In this file photo, Mayer High School Spanish students read to developmentally disabled students.

Courtesy photo

Mayer Junior/Senior High School is one of the top 24 high schools in Arizona, according to U.S. News & World Report.

"We were one of three rural schools in Arizona and only one in Yavapai County to be honored in the magazine's Best High Schools 2008 Search," Pat Dallabetta, Mayer Unified School District superintendent said.

He said, "This ranking says a lot for what we do."

Dallabetta said the ranking involves a three-step process. In the first level the magazine looked at Mayer's reading and math test results to see if its students were performing better than expected for the average student in the state.

The magazine then factored in the percentage of economically disadvantaged students, including English Language Learner students, homeless and special education students to see which schools did better than the state's expectations. Mayer has a high number of these students, Dallabetta said. Ninety students qualify as homeless.

The second step, he said, looked at how blacks, Hispanics and low-income students did compared to similar students in the state.

The schools, like Mayer, that performed better than the state average qualified for the Bronze listing.

Dallabetta said Mayer couldn't advance to the third step, which judges college-readiness performance using Advanced Placement data as the school just started its Advanced Placement program this year.

The high school was a Performing Plus School this past year, so this ranking just helps to verify the job the teachers are doing, he said.

Andrew J. Rotherham, codirector of Education Sector and a member of the Virginia Board of Education, helped with America's Best High Schools methodology. Standard & Poor's School Evaluation Services, a K-12 education data research business, developed the methodology.

He said prior to U.S News' rankings the most prominent ranking of American high schools was Newsweek's list of "best" high schools.

Newsweek, Rotherdam said, ranks high schools using a method based exclusively on Advanced Placement and International Baccalaureate tests.

"Sara Mead and I have shown that Newsweek's measure of quality means that schools can be highly ranked even if they fail to provide a high-quality education to most of their students," Rotherdam said in the Dec. 12, 2007 issue of U.S. News.

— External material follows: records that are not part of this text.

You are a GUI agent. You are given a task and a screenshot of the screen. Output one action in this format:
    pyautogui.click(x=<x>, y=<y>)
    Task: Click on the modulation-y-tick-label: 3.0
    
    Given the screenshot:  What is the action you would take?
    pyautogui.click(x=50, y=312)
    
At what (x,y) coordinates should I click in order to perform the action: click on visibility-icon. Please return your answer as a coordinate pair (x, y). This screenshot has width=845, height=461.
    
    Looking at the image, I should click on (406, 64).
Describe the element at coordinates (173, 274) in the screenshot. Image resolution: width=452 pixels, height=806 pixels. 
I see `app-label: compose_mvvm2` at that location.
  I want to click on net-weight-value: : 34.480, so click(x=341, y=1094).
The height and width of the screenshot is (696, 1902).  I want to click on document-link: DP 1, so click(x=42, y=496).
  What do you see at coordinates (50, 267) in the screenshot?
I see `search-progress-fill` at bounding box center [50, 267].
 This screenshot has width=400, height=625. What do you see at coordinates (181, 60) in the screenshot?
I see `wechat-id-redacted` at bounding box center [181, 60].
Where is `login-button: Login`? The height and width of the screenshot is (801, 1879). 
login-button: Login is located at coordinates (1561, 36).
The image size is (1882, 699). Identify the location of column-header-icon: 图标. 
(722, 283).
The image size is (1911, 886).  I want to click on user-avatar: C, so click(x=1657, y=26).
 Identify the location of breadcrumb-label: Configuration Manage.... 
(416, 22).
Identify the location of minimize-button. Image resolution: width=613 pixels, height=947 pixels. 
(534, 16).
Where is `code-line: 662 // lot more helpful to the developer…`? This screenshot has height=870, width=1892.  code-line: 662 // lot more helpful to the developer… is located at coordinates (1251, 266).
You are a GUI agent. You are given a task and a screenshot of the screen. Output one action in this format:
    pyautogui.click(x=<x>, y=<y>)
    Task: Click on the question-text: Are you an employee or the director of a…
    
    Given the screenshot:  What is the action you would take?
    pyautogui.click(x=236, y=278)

Robert J . Morse of U.S. News, said the magazine analyzed 18,790 public high schools in 40 states using data from the 2005-2006 school year.

Alabama, Alaska, North Dakota, Oklahoma, South Dakota, Utah, Wyoming and Washington, D.C. were excluded because they didn't make their 2005-2006 school year state test data available, Morse said.

He said the magazine excluded Mississippi, Montana and Nebraska because they provided insufficient 2005-2006 assessment data to complete the analysis.